──────── Extracted material

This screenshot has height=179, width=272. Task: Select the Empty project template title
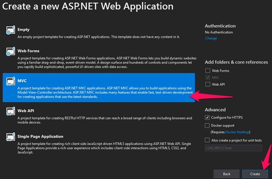(23, 30)
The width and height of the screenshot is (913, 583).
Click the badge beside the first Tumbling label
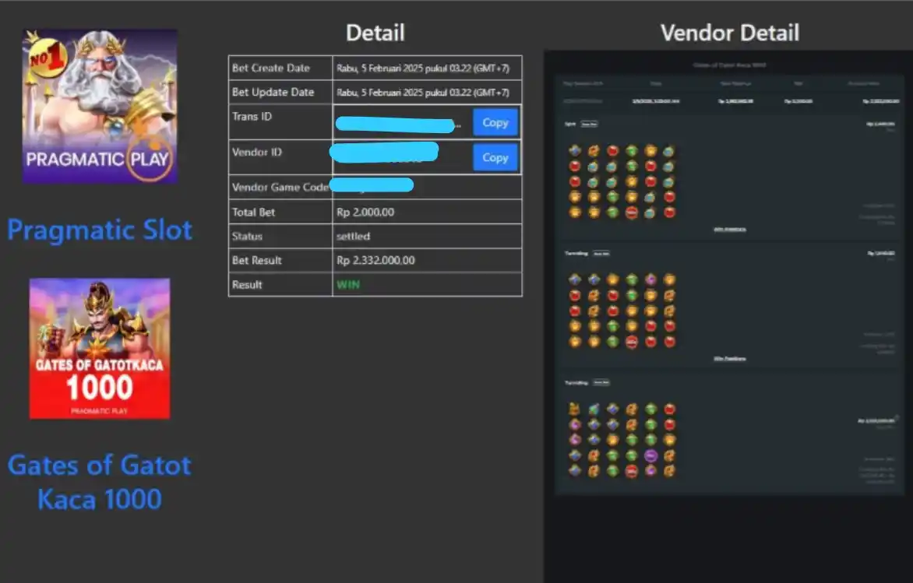coord(600,253)
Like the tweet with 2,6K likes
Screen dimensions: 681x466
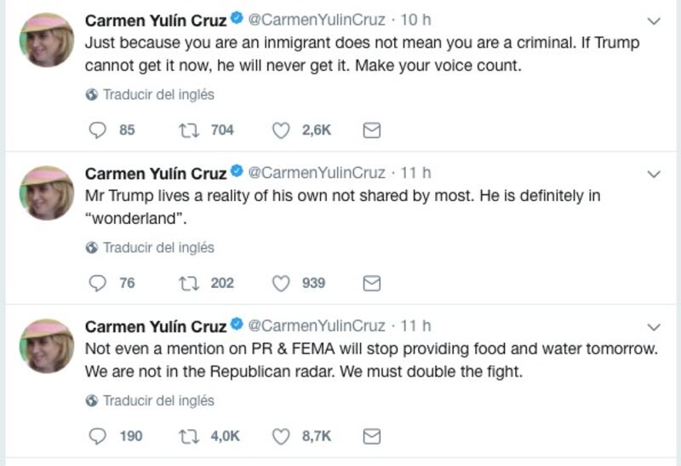[x=281, y=130]
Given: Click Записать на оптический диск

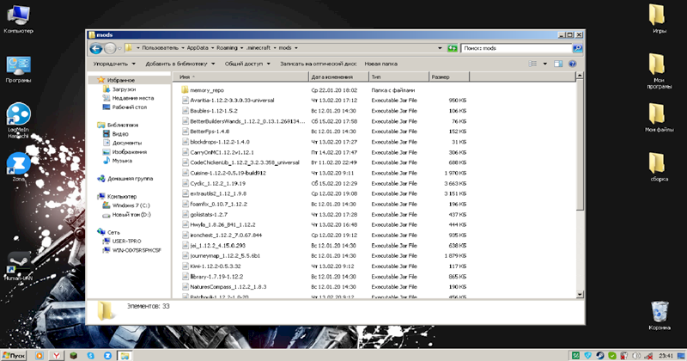Looking at the screenshot, I should [318, 64].
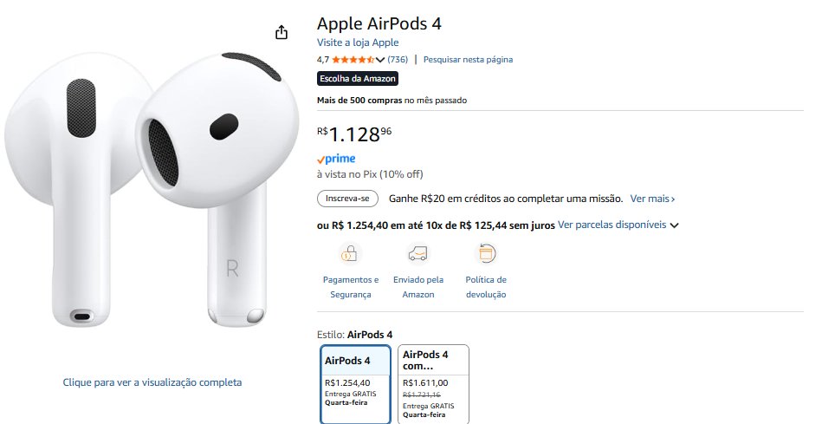Open rating breakdown chevron beside stars
Screen dimensions: 822x424
pos(380,60)
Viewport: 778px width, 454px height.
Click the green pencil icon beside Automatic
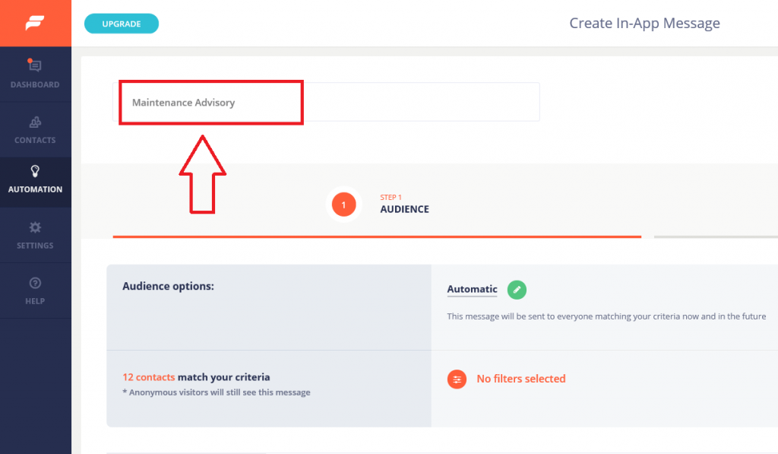tap(517, 290)
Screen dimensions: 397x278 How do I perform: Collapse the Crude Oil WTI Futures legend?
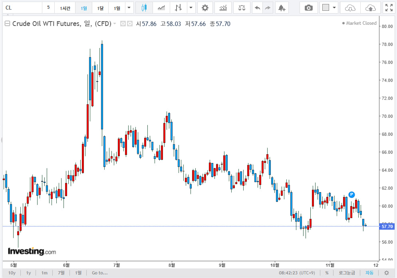tap(7, 24)
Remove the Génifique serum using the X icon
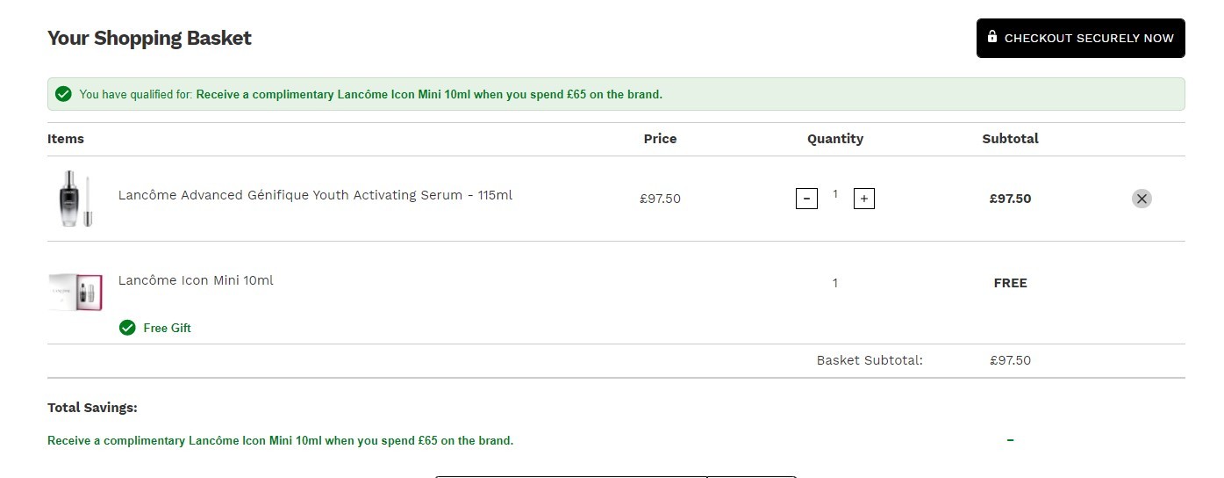1224x478 pixels. coord(1142,199)

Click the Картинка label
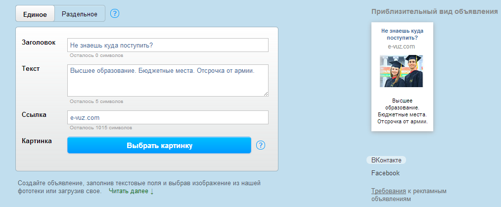(x=37, y=141)
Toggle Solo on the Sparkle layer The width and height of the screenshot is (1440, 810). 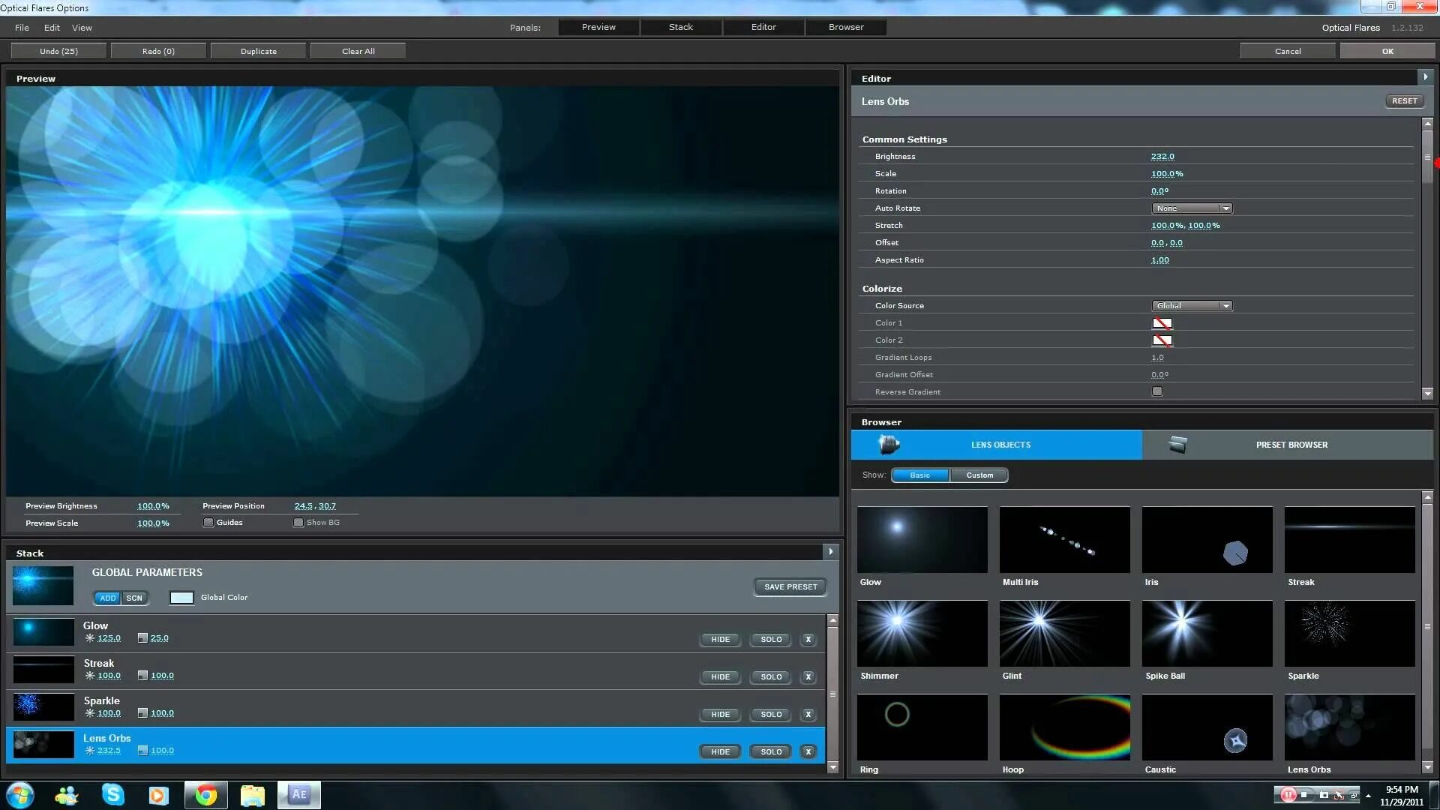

────────────────

● Activity:
An exact reproduction of the data above is required, with every picture removed.

● Solution:
This screenshot has height=179, width=272. Task: Select the Empty project template title
(23, 30)
The width and height of the screenshot is (913, 583).
Click the badge beside the first Tumbling label
coord(600,253)
Like the tweet with 2,6K likes
Screen dimensions: 681x466
[x=281, y=130]
Given: Click Записать на оптический диск

Looking at the screenshot, I should [318, 64].
Open rating breakdown chevron beside stars
Screen dimensions: 822x424
pos(380,60)
Viewport: 778px width, 454px height.
Click the green pencil icon beside Automatic
tap(517, 290)
Screen dimensions: 397x278 How do I perform: Collapse the Crude Oil WTI Futures legend?
tap(7, 24)
Remove the Génifique serum using the X icon
1224x478 pixels. coord(1142,199)

Click the Картинка label
(x=37, y=141)
Toggle Solo on the Sparkle layer The width and height of the screenshot is (1440, 810). 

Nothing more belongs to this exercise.